Bloom leans in, the mystery too tempting for her to not dwell on. “Oh? Oh what?”
“We have a soul bond, Bloom,” Silva offers. “It’s some weird old magic, I don’t really understand it.” Farah elbows him. He absolutely does understand it, but he’s trying to get her to explain the whole thing for him. “C’mon love, you’re such a nerd, and you actually like talking about it.”
“Fine,” she sighs. “A soul bond forms between two people, two soulmates, upon their union.” The rest of them look at her in mildly horrified disgust. “No, no, not that kind of union. Gods, teenagers. I swear. Upon their marriage.” Her husband chuckles next to her. The same thing crosses his mind every time she says the word, and he can’t blame the kids for thinking the same thing. The word is loaded with all sorts of innuendos. “Anyway,” continues the woman. “Runes can appear during the ceremony when one of the two, or both, are…well…powerful magic wielders.” The older fairy grins over at the man next to her. She smiles at him, mutters something under her breath to which he responds just as quietly.
The kids look over the pair, sat on the couch, comfortable, speaking as though no one else is there. It’s refreshing to see their Headmasters so content. Bloom doesn’t think she’s ever seen Dowling smile this wide. She doesn’t think she’s ever seen Silva smile, for that matter. He looks softer, kinder in this light. It suits him.
She can feel Sky struggling next to her. He traces over the words of the adoption papers with his fingertips. His eyes are shiny, and Bloom can tell something is going on in his head. She nudges him quietly and smiles softly when he tips his head up to meet her eyes. “What’s goin’ on in there, Sky?” She points to his head.
“I just…” mutters the boy. Everyone turns to him then. Farah and Saul both lean forward, a bit concerned as the way his voice thickens. He looks at them both then, sees the concern swirling in their eyes as they watch him. “I’ve had a mum and a dad this whole time, and I didn’t know it.”
The tea Farah is holding sloshes over edge and onto Saul’s lap as she rushes up. He mutters annoyed but brushes the liquid onto the carpet as he also moves to his feet. Sky stands as well, feeling an intense need to hug them both. Farah’s arms wrap around his shoulders as she yanks him towards her. Saul claps his back once, but then Sam is rushing them with Terra not far behind, and he is forced into a strange group hug.
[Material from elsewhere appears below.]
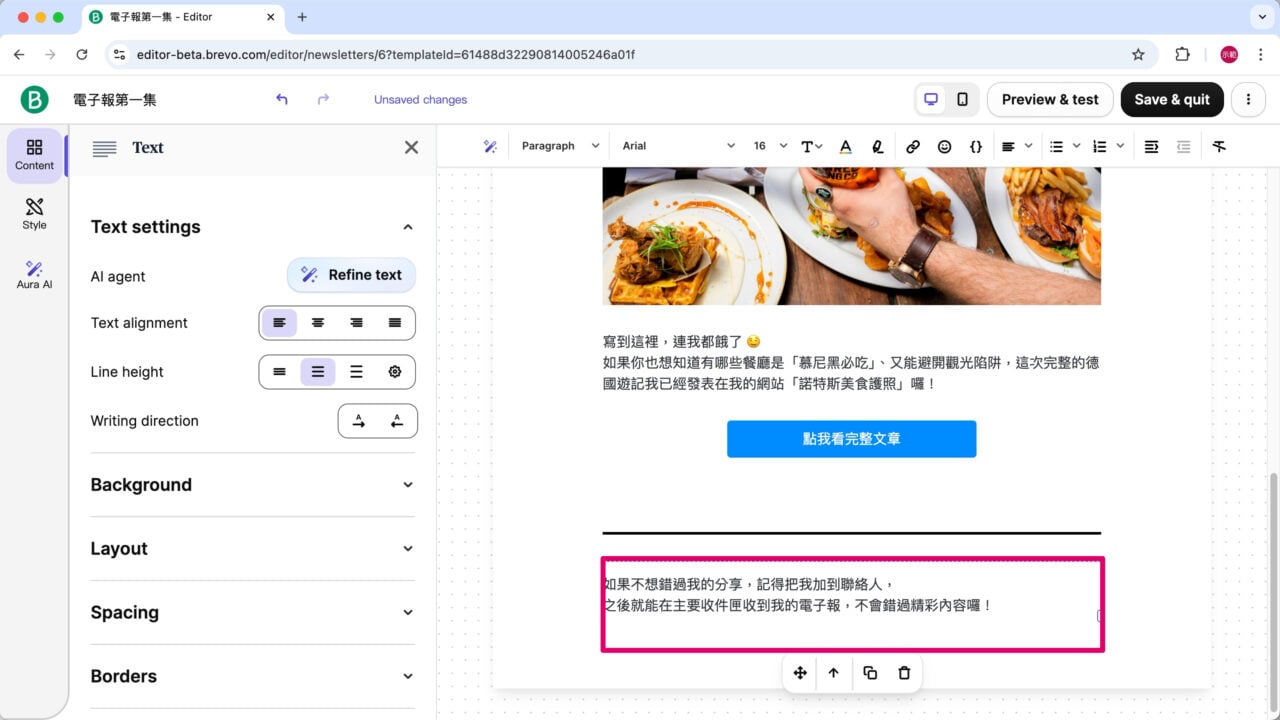Delete the selected text block
This screenshot has height=720, width=1280.
click(x=903, y=673)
No words are said, but they stand there for a few precious seconds as they soak up what this means for their little family.
Saul pokes his head over their shoulders and nods at the other girls, who leap to their feet and tumble into the mess of joined arms. They all giggle, even if they’re sniffling through tears because of the raw emotions running rampant through the room. The Headmaster looks over and catches his wife’s eye.
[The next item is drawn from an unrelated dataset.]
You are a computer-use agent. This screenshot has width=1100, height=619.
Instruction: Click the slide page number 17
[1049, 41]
“Hey, wait a minute.” He gasps. “Is that how you always win at poker?”
“Oh, shut up, Saul,” she laughs, and the others join her. The warmth that spreads through her chest has her forgetting about her run in with the flu. It is true, she thinks, love is the best medicine. Saul reaches his hand around to grab hers, gives it a soft squeeze. How did they ever get so lucky?